COMPITI DA SVOLGERE
1. Nel testo sul paesaggio italiano, quanti ettari di suolo al giorno sono stati consumati tra il 2008 e il 2013 secondo i dati Istat?
2. Secondo il testo sul paesaggio italiano, perché l'altopiano dell'Alfina è una risorsa anche per il Lazio e non solo per l'Umbria?
3. Riprendi il testo sul paesaggio italiano e sull'altopiano dell'Alfina, proseguendolo dopo l'ultima frase.
-------- TESTO ESTRATTO --------
“Si è celebrata martedì 14 marzo la prima edizione della Giornata del Paesaggio pubblicizzata dalla campagna social #paesaggioitaliano andata in onda sulle reti Rai. In una nota diffusa dal Ministero dei beni e delle attività culturali e del turismo si legge che «la tutela del Paesaggio e la memoria storica costituiscono valori culturali essenziali per uno sviluppo consapevole del territorio». Peccato che la realtà quotidiana ci offre uno spaccato dell’Italia ben differente.
Lo stesso paesaggio a cui si è scelto di dedicare una giornata è offeso, deturpato e svilito con costanza indefessa. Perfino fra il 2008 e il 2013, negli anni più neri della crisi recente, molte città grandi e piccole hanno divorato ettari di suolo: 45 ettari al giorno, secondo i dati ufficiali Istat. E questo riguarda più o meno tutte le Regioni del nostro Paese diventando-come ricorda recentemente Michele Mauri- “solo lo sfondo di tragedie, consumate o scampate, o lo spunto di giornate inutili, puntellate di hashtag”.
L’altopiano vulcanico dell’Alfina costituisce un territorio ricco di risorse non solo per la Regione Umbria ma anche per la Regione Lazio. Infatti in esso sono presenti acque sotterrane utilizzate sia in Umbria che nel Lazio a scopo idropotabile, che alimentano sorgenti, pozzi e anche il lago di Bolsena da tenere in considerazione prioritaria in un periodo caratterizzato da sempre più frequenti fenomeni di siccità; la morfologia dei luoghi caratterizza un paesaggio tipico di un altopiano vulcanico, ricco di siti storico-archeologici, di ambiti turistico ricettivi, di un’agricoltura assistita da un suolo fertile che consente prodotti tipici locali di alta qualità; tutto quanto sopra rappresenta sicuramente un’ insieme di risorse economiche ed ecologiche da salvaguardare e da valorizzare.
-------- SEZIONE DATI --------
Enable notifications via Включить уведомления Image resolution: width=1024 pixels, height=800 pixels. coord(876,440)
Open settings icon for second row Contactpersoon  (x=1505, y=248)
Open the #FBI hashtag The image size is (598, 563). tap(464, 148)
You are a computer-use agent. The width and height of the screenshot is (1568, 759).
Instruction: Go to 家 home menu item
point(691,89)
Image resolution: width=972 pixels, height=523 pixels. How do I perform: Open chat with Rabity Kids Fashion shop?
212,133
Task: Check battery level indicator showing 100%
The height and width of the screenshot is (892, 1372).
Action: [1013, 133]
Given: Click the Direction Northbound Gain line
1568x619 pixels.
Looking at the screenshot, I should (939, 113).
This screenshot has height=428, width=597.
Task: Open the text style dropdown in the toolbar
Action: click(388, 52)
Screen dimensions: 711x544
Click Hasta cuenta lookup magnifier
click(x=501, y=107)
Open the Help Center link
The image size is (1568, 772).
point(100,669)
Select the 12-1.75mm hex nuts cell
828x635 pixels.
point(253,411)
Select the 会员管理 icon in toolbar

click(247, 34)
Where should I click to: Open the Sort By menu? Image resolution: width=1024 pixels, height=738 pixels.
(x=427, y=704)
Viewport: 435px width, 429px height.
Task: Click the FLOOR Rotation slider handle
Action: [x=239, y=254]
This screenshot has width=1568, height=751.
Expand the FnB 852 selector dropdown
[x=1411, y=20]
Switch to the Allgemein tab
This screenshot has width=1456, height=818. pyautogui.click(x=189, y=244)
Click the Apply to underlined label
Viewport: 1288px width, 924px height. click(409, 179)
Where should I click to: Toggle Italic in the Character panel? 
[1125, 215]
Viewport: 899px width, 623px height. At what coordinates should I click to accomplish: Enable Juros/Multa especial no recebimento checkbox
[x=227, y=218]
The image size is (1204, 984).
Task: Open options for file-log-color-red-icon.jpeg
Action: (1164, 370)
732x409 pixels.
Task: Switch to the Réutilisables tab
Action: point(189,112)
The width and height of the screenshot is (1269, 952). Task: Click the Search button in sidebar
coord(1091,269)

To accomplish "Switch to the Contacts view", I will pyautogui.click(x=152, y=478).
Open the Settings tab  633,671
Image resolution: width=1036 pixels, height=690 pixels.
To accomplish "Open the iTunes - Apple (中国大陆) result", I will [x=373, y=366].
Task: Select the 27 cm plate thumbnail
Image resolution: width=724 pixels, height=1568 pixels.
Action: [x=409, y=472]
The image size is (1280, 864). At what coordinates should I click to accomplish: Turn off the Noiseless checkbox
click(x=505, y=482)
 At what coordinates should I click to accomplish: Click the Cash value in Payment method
--------
RISPOSTE PER COMPITO
1. 45 ettari al giorno.

2. Nell'altopiano si trovano acque sotterranee usate a scopo idropotabile sia in Umbria sia nel Lazio. Queste acque alimentano sorgenti, pozzi e anche il lago di Bolsena.

3.
Non solo, ma l’Altopiano dell’Alfina è oggi l’ultimo bene ambientale dell’Orvietano con le caratteristiche adatte ad un’offerta turistica articolata ed appetibile (oltre che a colture di qualità), tale da invogliare la domanda turistica, già molto interessante, a permanenze più significative (l’attrazione “Monte Peglia”, è ormai sede di innumerevoli ripetitori e, di conseguenza, fonte di ingente inquinamento elettromagnetico, mentre il bene “Calanchi, nonostante la loro appartenenza a concrezioni sottoposte a tutela ambientale, è oggi sede di una annosa discarica). In un momento in cui da più parti si sta finalmente assumendo il turismo come vettore di traino dell’economia del territorio l’altopiano dell’Alfina può essere il luogo dell’offerta di eventi, della qualità delle strutture, ma anche e forse principalmente, dell’offerta di pacchetti di fruizione naturalistico-ambientale che doni esperienze di qualità di vita rurale e cultura tradizionale.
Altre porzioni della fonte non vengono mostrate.